# Customer $horting the Invoice??



## On The Rock (Feb 5, 2010)

So you generously ate an hour of travel time right off the bat, did about an hour of work at her house, then drove home for about an hour for a final bill of 2.25 hours. Anybody giving away 30% of total time on a job needs to realize they're cutting their own throat _and_ reinforcing to the customer and everyone the customer talks to that they were charged a fair and equitable price. It would be almost better to give the whole job away (not every job, of course), because the customer _ought_ to know that at that point that is a gift and that they can't reasonably use $0 as a baseline for other work. The problem with a lot of homeowners is that, yeah, they are familiar with paying $95/hr when they take their car to the dealership for service work, but they forget that _they_ took their _own_ car in for work. The homeowner "paid" the cost of taking their own car in, not the mechanic who did the engine work. How much would it cost the homeowner for service work on her car if the mechanic brought the shop to her?

Five minute drive to put in a ceiling fan? That's easier to eat. But when I go to a job, most of which are an hour to a couple days, I am loaded for bear, that is, I bring the shop to the customer's house, and if travel time is an hour each way, I'll tell the customer before I leave that there will be a trip charge no matter how long I'll be there or what I end up having to do.

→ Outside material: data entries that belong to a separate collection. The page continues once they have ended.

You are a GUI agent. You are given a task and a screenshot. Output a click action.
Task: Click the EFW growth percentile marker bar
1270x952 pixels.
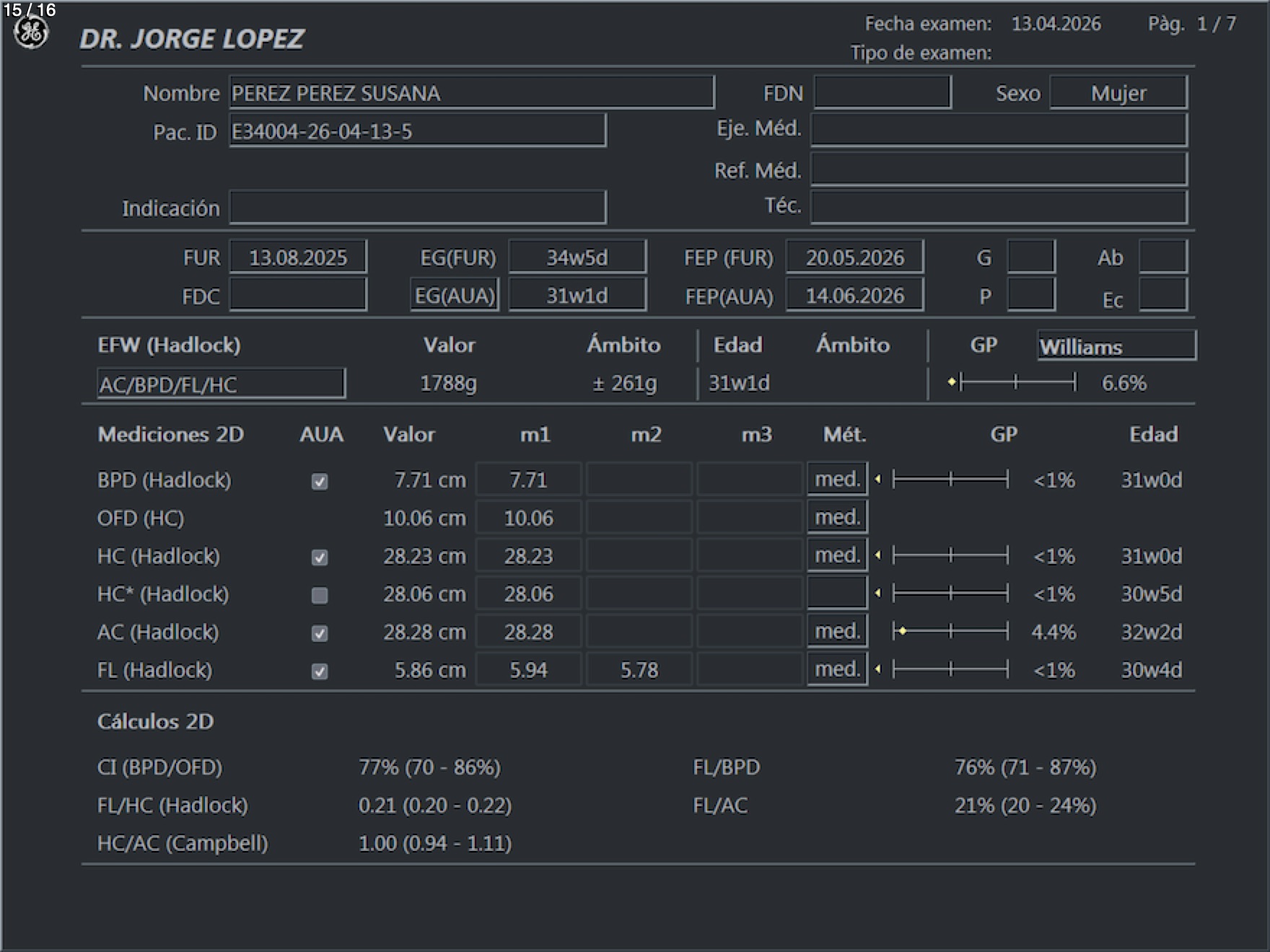point(1014,382)
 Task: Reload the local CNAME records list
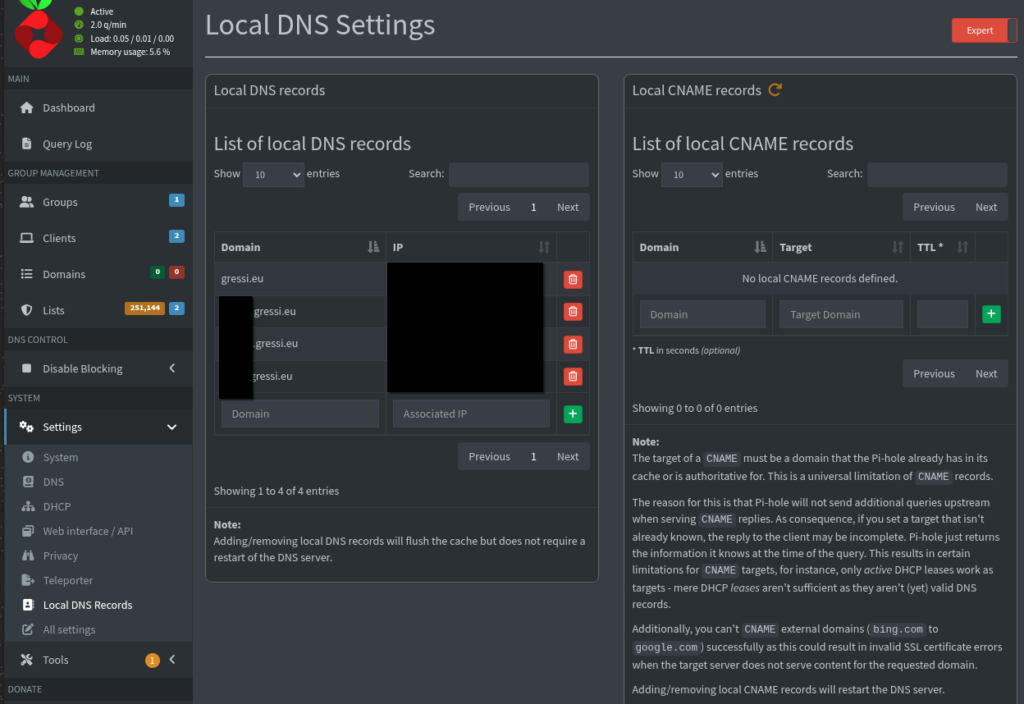coord(775,90)
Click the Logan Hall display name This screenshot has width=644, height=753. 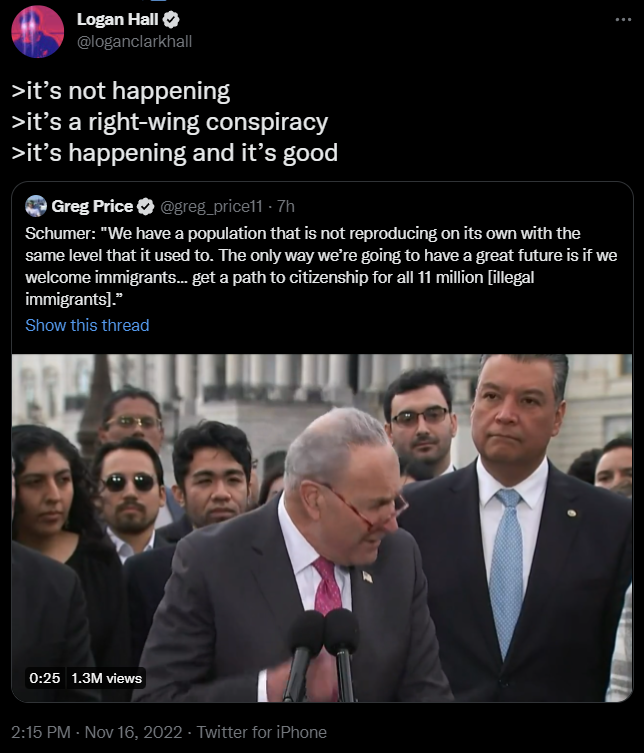click(117, 19)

Unfortunately, most new customers need to be educated about the value of the service they're getting....


----------



## ABLE1 (Apr 30, 2005)

Thanks to all for your replies and input. I have finished my letter which was greatly toned down from my original vent. 

Yes it was my mistake on this one and I do pay for my mistakes. I tried a little education on reality in the letter, but doubt it will do any good. 

If she ever does call in the future I will just be far to busy to provide service.

Thank again.

Les


----------



## DREAM1 (May 25, 2010)

ABLE1 said:


> Love the video. Wish I could put that in a enevlope and mail it.
> 
> 
> To answer the above question.
> ...


the first mistake was not telling her plus travel.and the second was letting her guilt you into giving her a break.if it were me id just let it go and put it in to my lesson of the week folder so it dont happen again.its only an hr and you learned a valuable lesson from it.dont even send her a letter let her think she won and if she calls you back for some more work thats when you get your travel from the last job and if she dont then oh well you learned some thing.


----------



## casey344 (Dec 15, 2005)

*Minimum Fee?*

I have considered charging a different rate for the first hour to help cover the travel expenses, maybe call it a minimum service call fee.

$99.00 for the first hour, then $55.00/man hr after that. Not interested in necessarily profiting from travel time, just want to cover time/fuel expenses.

Casey


----------



## Inner10 (Mar 12, 2009)

There are two types of people, those that are happy to pay and those who give you a hard time....you could have said the price was 7 and she would offer your 5. 

I always state the price before and if they bock about the price I just say "this is exactly the price we agreed too, I do not see the issue".

Then if they continue to complain (I have only used this one a few times and it worked like a dream, yet it was with small bills). "I understand that you may be experiencing some financial difficulties, I can work out a financed payment plan if you prefer."


----------



## tedanderson (May 19, 2010)

As others have said, let it go- However I probably would ask her the following:

1. Did I provide you with excellent service?
2. Is there anything that I've done to bring you dissatisfaction?
3. Is there anything else that I can do that would give you assurance that you are getting value for your investment?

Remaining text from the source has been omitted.